# Any interest in a Nashville, TN G2G?



## forty5cal1911 (Sep 11, 2006)

Wanted to try and gauge interest in a TN get together.

I've seen that we have quite a few members in the state and my good friend has tentatively agreed to host a G2G at his shop in Nashville. Just thought it would be cool to meet some relatively local enthusiasts, demo some equipment and exchange ideas.

Looking at maybe April or May time frame. Anybody interested?


----------



## schmiddr2 (Aug 10, 2009)

Yeah. If my schedule falls in line with the date.


----------



## audiophile25 (Oct 5, 2008)

I would love to see more GTG in our state. If you host one, I will be there.


----------



## ErinH (Feb 14, 2007)

I'd definitely try to make it if the timing is right.
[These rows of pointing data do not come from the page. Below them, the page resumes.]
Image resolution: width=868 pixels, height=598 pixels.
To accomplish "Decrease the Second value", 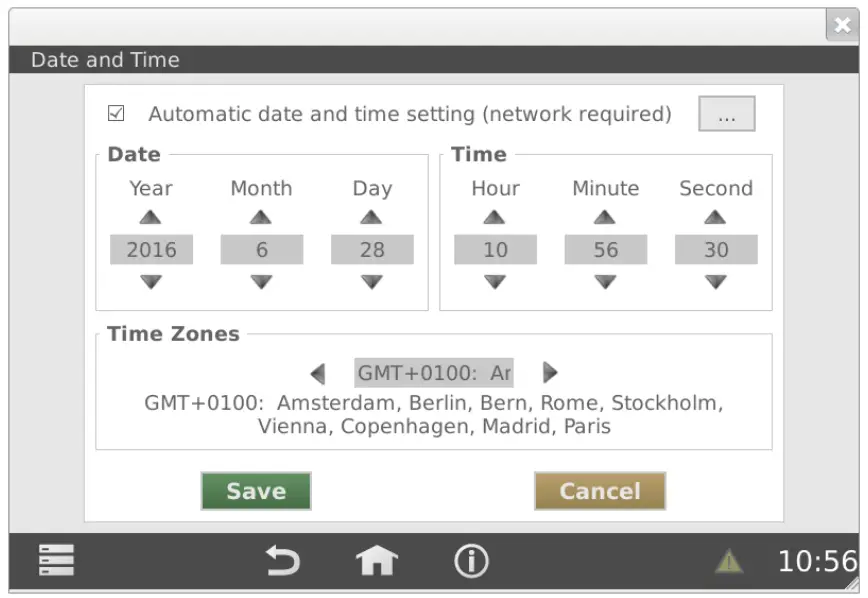I will (x=716, y=283).
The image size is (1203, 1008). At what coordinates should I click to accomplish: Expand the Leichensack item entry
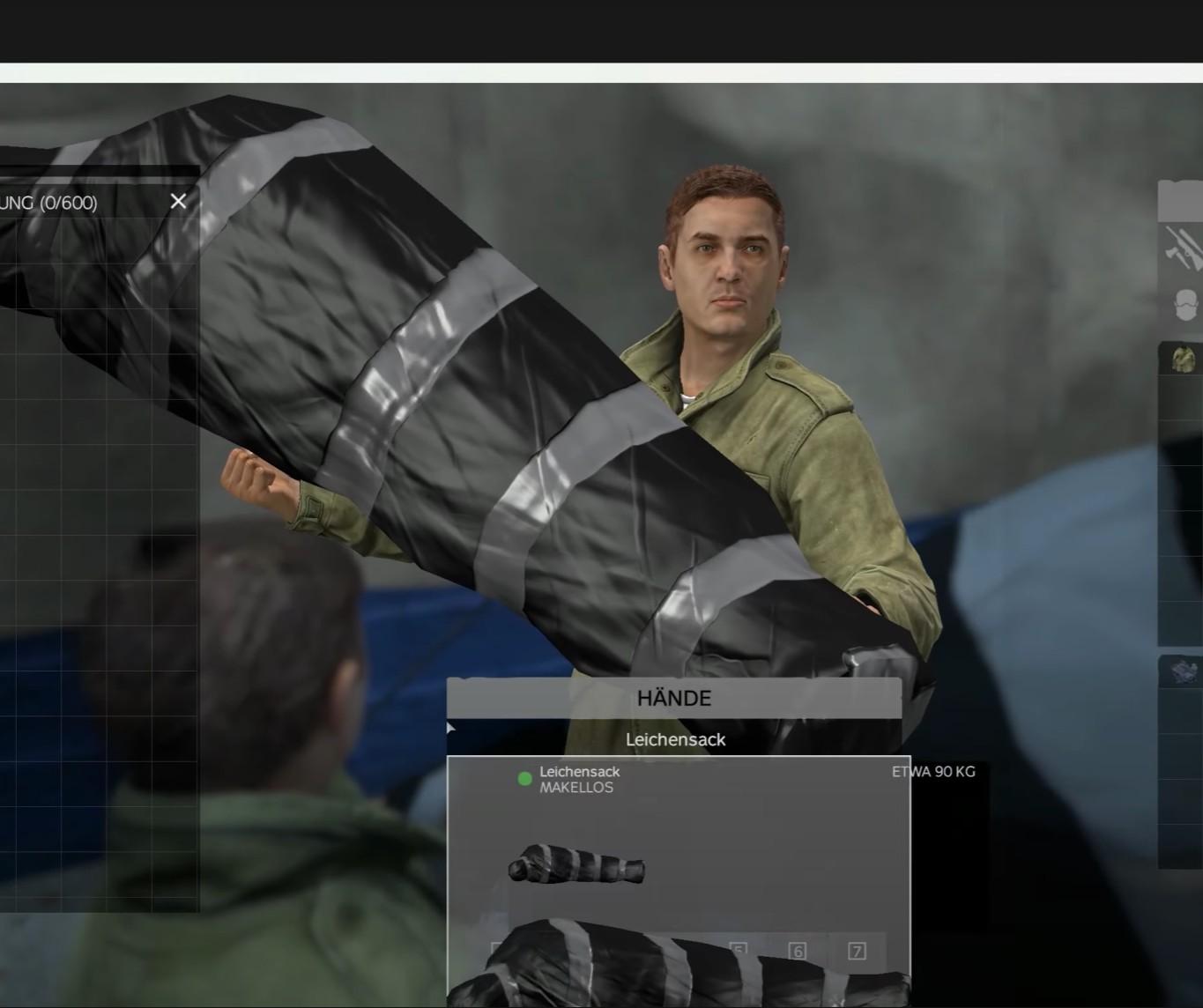pyautogui.click(x=674, y=779)
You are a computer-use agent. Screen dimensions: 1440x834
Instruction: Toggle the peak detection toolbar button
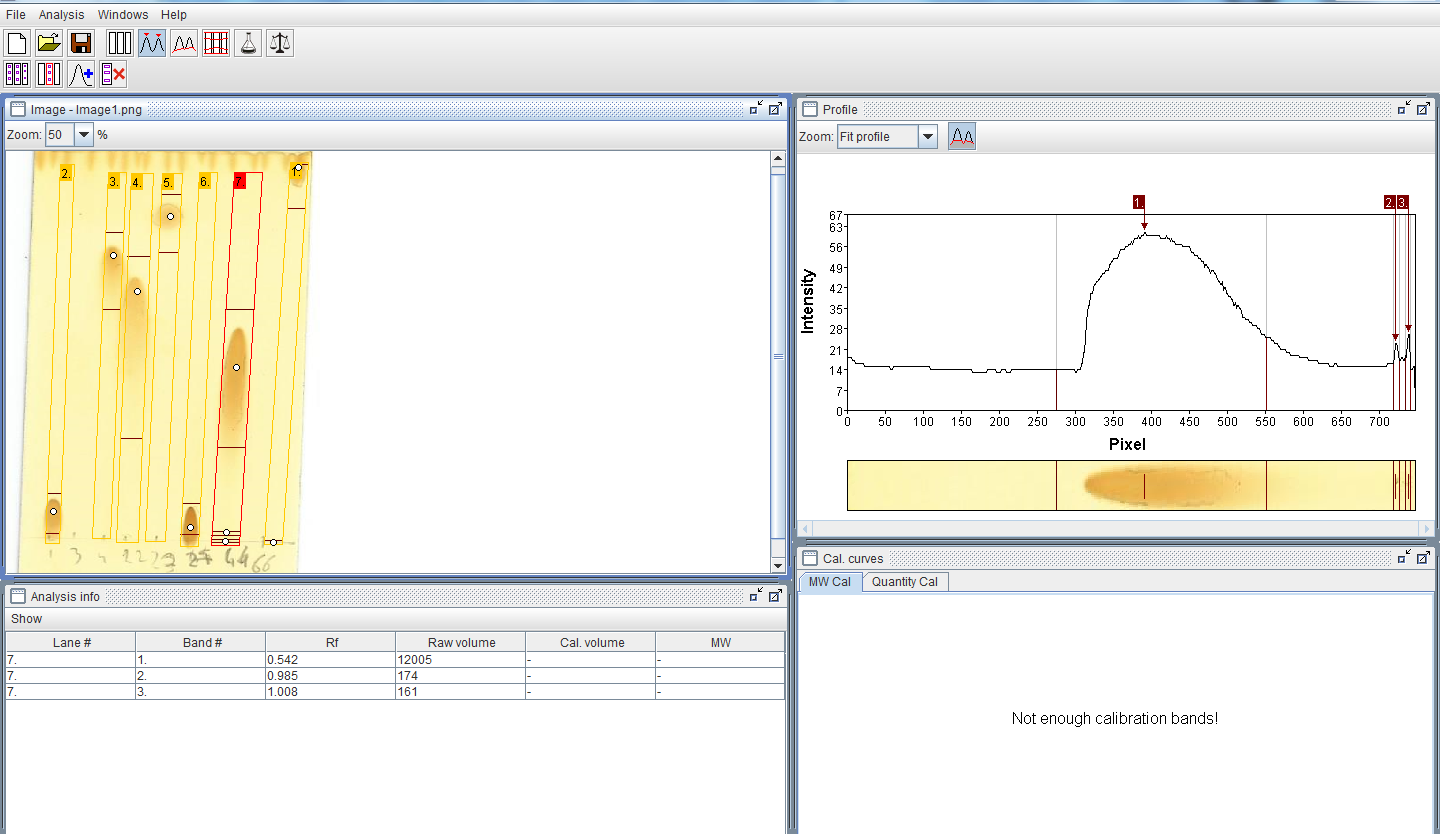tap(152, 43)
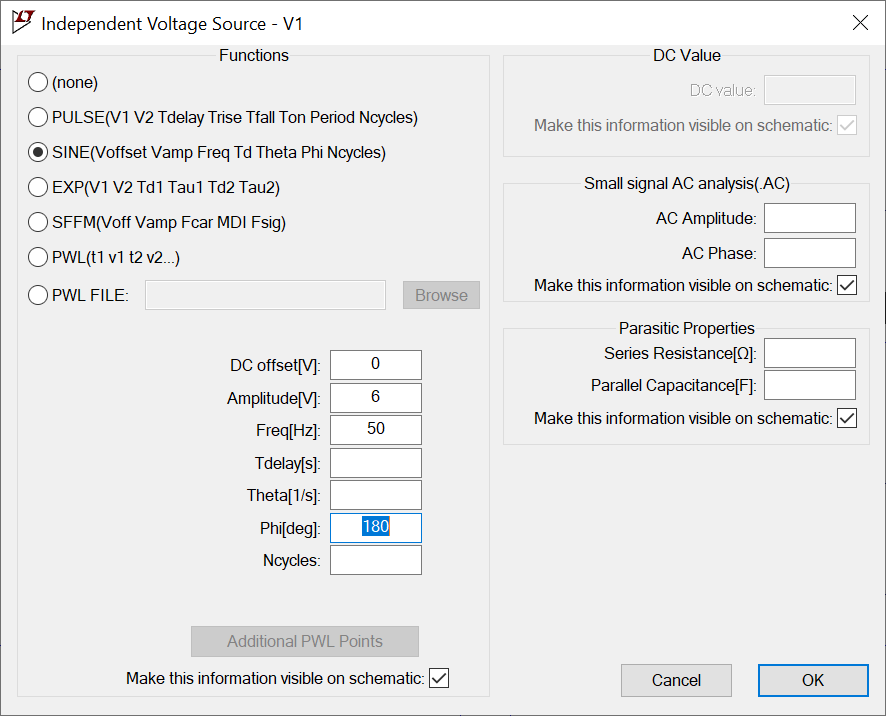This screenshot has height=716, width=886.
Task: Click the Tdelay[s] input box
Action: click(x=376, y=463)
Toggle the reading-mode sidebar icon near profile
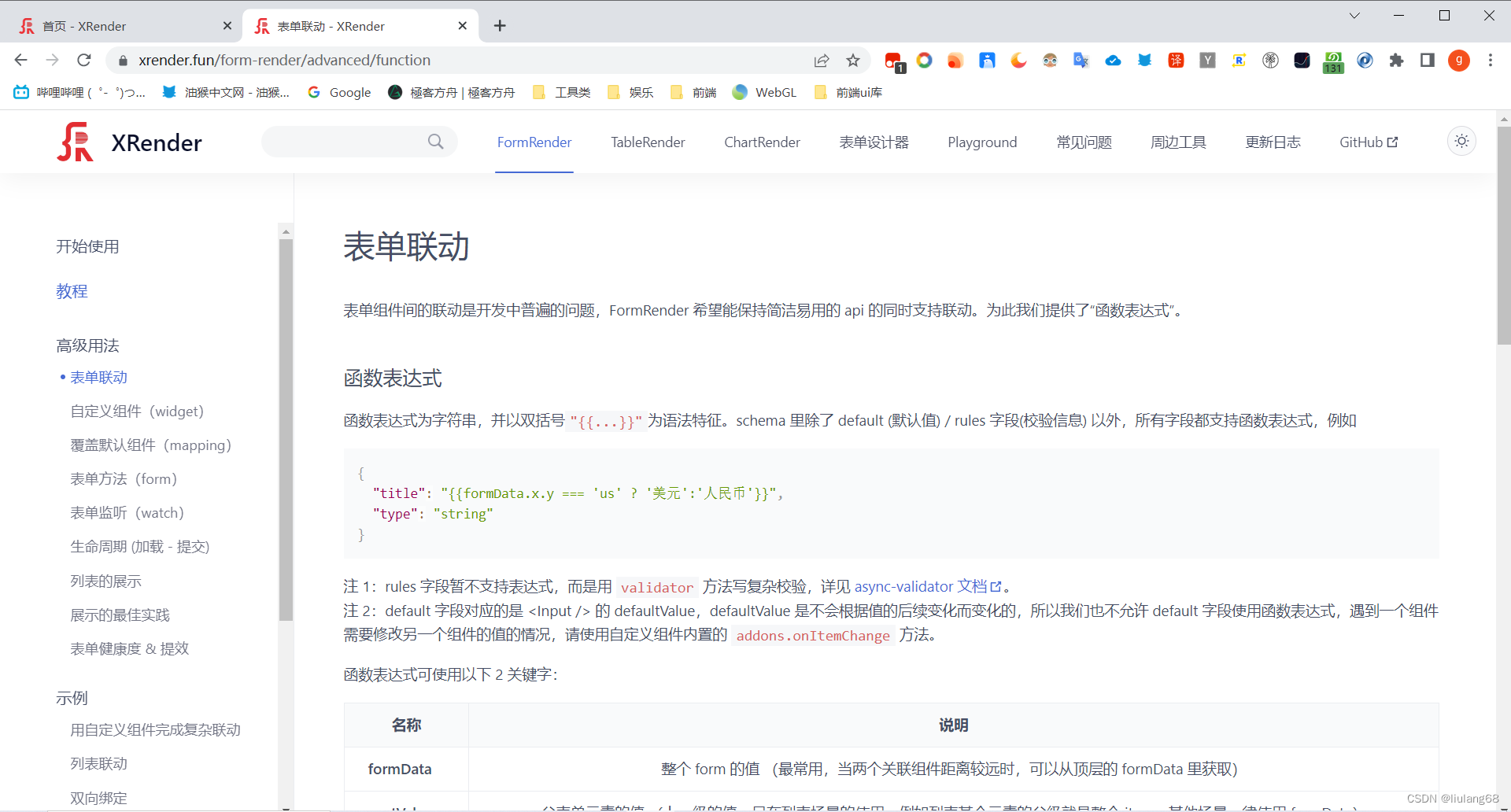The image size is (1511, 812). tap(1427, 61)
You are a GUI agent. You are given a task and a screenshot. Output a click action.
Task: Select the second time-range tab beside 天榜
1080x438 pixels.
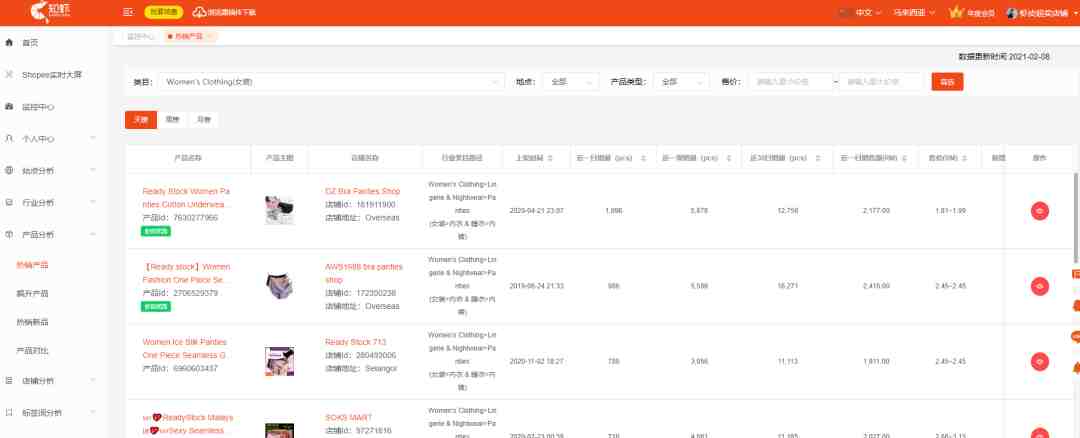click(x=172, y=120)
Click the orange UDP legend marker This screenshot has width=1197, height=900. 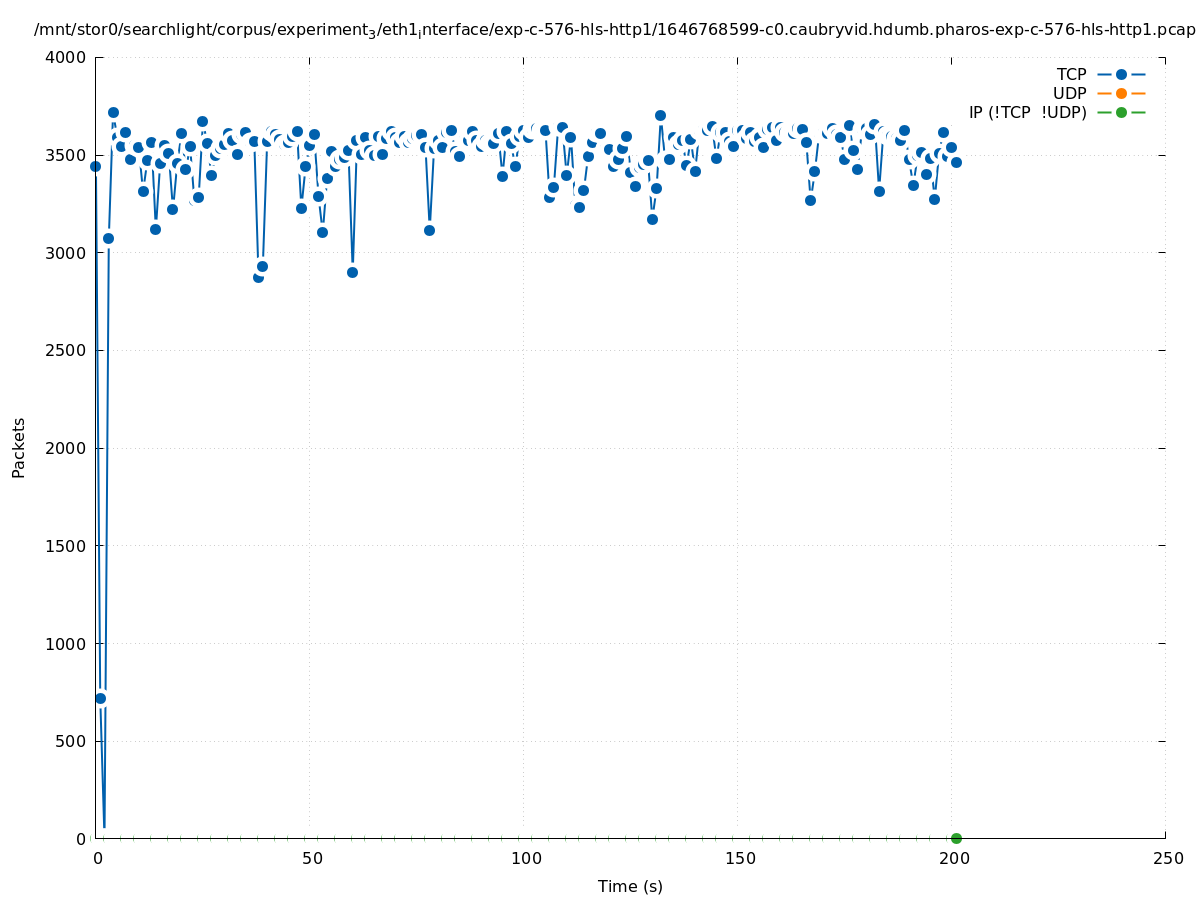pos(1121,94)
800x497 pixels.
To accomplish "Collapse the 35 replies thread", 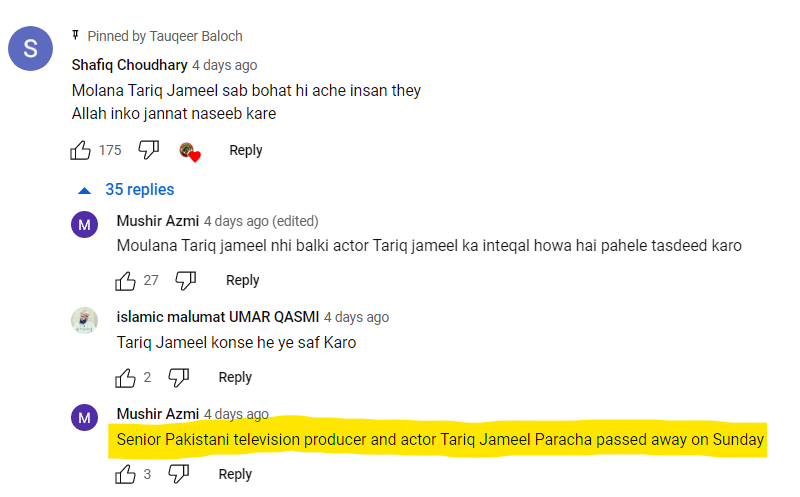I will [x=125, y=190].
Edit: You mentioned April. Just a heads up that Jason B is having his NC meet on April 7th so a few folks will be attending that.


----------



## Hillbilly SQ (Jan 26, 2007)

I'll try to make it if one happens.


----------



## forty5cal1911 (Sep 11, 2006)

Thanks guys! I'm going to try to get a date together with my buddy and work around the NC event. Wish I could make it out to that event myself!


----------



## bigbubba (Mar 23, 2011)

I would be interested depending on when it is.


----------